"Music Library" apps sift through your directories, find your music files, and use filenames and ID3 tags to organize them by Artist, Album, Title, Genre, and other parameters. Some "Library" apps will immediately start searching as soon as you install and open them. Rhythmbox is more well-behaved, and won't do that until you add a "folder" to its list.
However, as far as I can tell, it will only sort music and generate playlists according to those categories.
I have my music files, OGG and MP3, organized into directories.
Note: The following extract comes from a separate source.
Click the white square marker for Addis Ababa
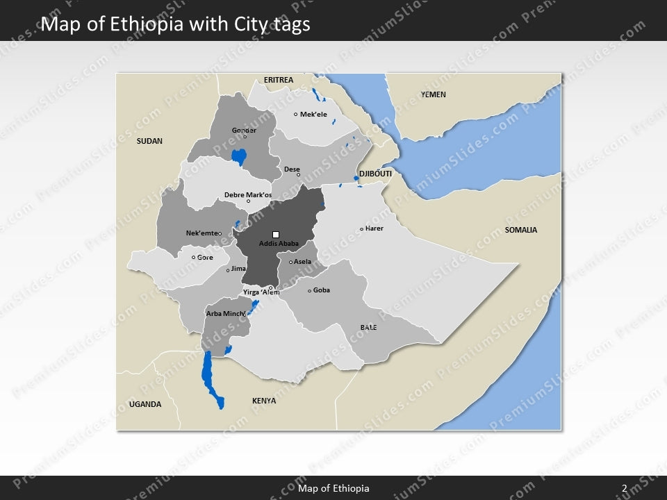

These directories are based on my own peculiar categorization: "Protest Songs." "Music for the End of the World". "Filk Songs." "Soundtrack for Mage: the Ascension." "TV Theme Music." "Soundtrack For My Unfinished Webcomic." Some songs fit into more than one category, and hence can be found in more than one directory.
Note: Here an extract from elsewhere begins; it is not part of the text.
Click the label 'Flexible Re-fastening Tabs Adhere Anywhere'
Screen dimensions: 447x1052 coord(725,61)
Rhythmbox will not recognize my organization. Rhythmbox will let me dump the contents of a directory into a playlist, but will not let me change the order of the songs unless it's by Track Number, Title, Genre, Artist, Album or Time. If I add songs from another directory, it will only integrate them into my list. If I added all my music to its library, I would have a mess.
I certainly wouldn't have what I wanted to listen to.
I have more control over my CD player.
The Totem Media Player also comes with Ubuntu. Despite being primarily a video player, it allows me to make spontaneous mix lists with a minimum of hassle. Still, it's a kludge. I'd prefer dedicated music software that gave me more flexibility.
I know the "mix tape" is considered something of a street-level art form these days. Surely, there has to be some Linux-compatible software that lets you make them?